- Consignes:
a: Recopiez un passage du texte sur Aleran : commencez aux mots « Lorsque Charles le » et arrêtez-vous après « souffrent fût réparée. ».
b: Poursuivez le texte sur Aleran, comte de Troyes, à partir de sa dernière phrase.

- Texte à lire:

_ _ _ _ _

Aleran 1er
Dans le cours du IX° siècle, Troyes eu des comtes, non héréditaires. Le premier fut « Aledramnus ou Alerannus » (en latin), « Aledran ou Aleran ».
« Aye d’Avignon » est un poème de la fin du XII° siècle, publié en 1861. Dans la seconde partie de ce poème, parmi les ennemis du héros Garnier de Nanteuil, l’auteur, resté inconnu, met en scène, dans un rôle secondaire, un personnage du nom d’Aleran, qu’il qualifie par 3 fois de « quens de Traysin ou de Troiesin », c’est-à-dire comte de Troyes.
Mais c’est grâce à un mandement par lequel Charlemagne en 813, qui lui prescrit de faire restituer à l’abbaye de Montier-en-Der des biens volés, que l’on connaît le « fidèle » auquel il a confié le comté de Troyes. En effet, libéral envers l’abbaye de Montiéramey, Aleran s’était montré injuste envers celle de Montier-la-Celle, dont il s’était emparé d’une partie des biens situés à « Silviniacus », aujourd’hui Sainte-Vertu (Yonne).
Quelques années plus tard, il fait confirmer par Louis 1er le Pieux (ou Louis le débonnaire 814-840) la possession des biens que l’abbaye de Montier-la-Celle avait acquis.
Lorsque Charles le Chauve, venant d’Auxerre, traverse la banlieue de Troyes, où est situé le monastère de Montier-la-Celle, l’abbé Haldegingus et ses moines lui exposent respectueusement la spoliation dont ils sont victimes, et le prient d’user de son autorité pour que l’injustice dont ils souffrent fût réparée.

_ _ _ _ _

- Données fournies:
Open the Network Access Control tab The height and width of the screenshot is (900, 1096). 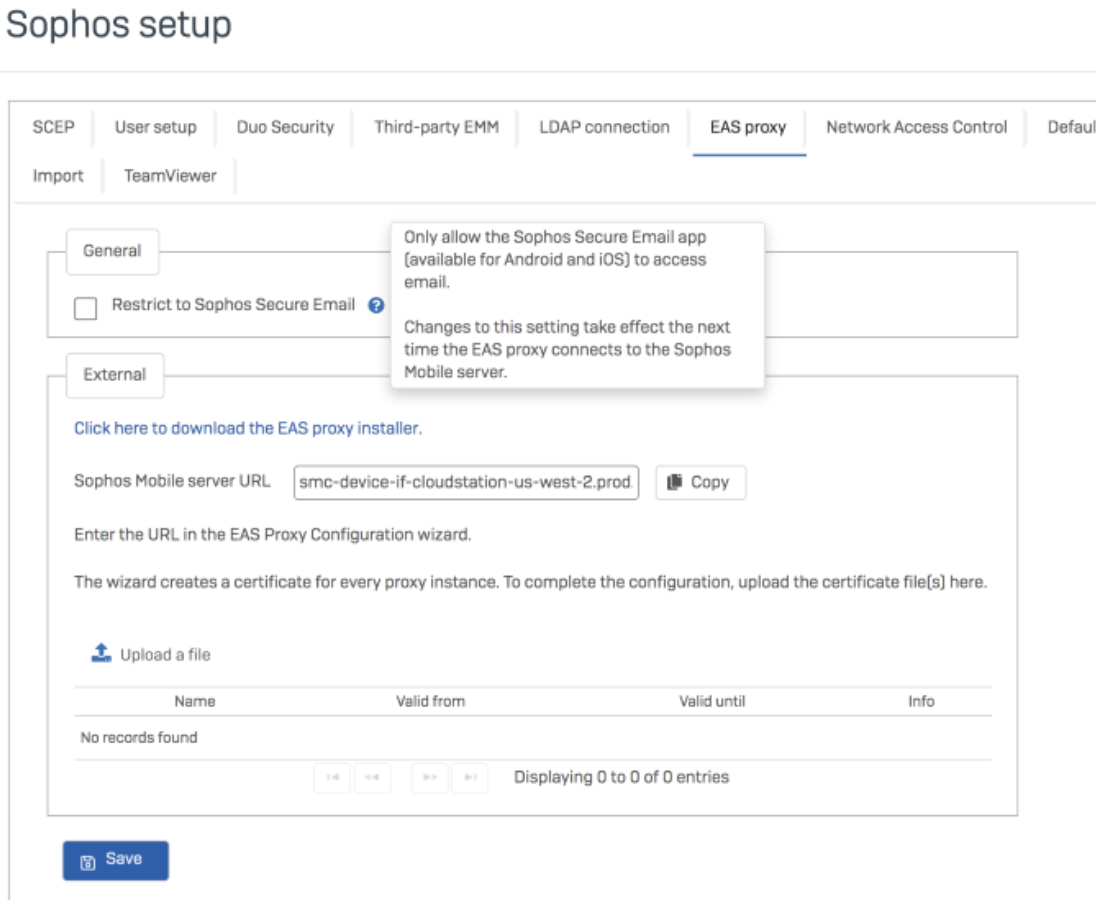coord(916,127)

_ _ _ _ _

- Réponses:
a:
Lorsque Charles le Chauve, venant d’Auxerre, traverse la banlieue de Troyes, où est situé le monastère de Montier-la-Celle, l’abbé Haldegingus et ses moines lui exposent respectueusement la spoliation dont ils sont victimes, et le prient d’user de son autorité pour que l’injustice dont ils souffrent fût réparée.

b:
Aleran 1er a possédé le comté de Troyes à titre bénéficiaire (c’est-à-dire sans avoir sur ce comté un droit transmissible à ses héritiers) et il a sa notice dans l’« Histoire des Comtes de Champagne » de M. D’Arbois de Jubainville (voir ce chapitre), qui le nomme « Alédramne ».
Il vécut sous les règnes de Charlemagne (768-814), de Louis 1er le Pieux (814-840) et de Charles le Chauve (840-877), et remplit des missions importantes en Italie, à Nurcie, comme « missus dominicus ».
Son nom devient alors « vicecomes », vicomte.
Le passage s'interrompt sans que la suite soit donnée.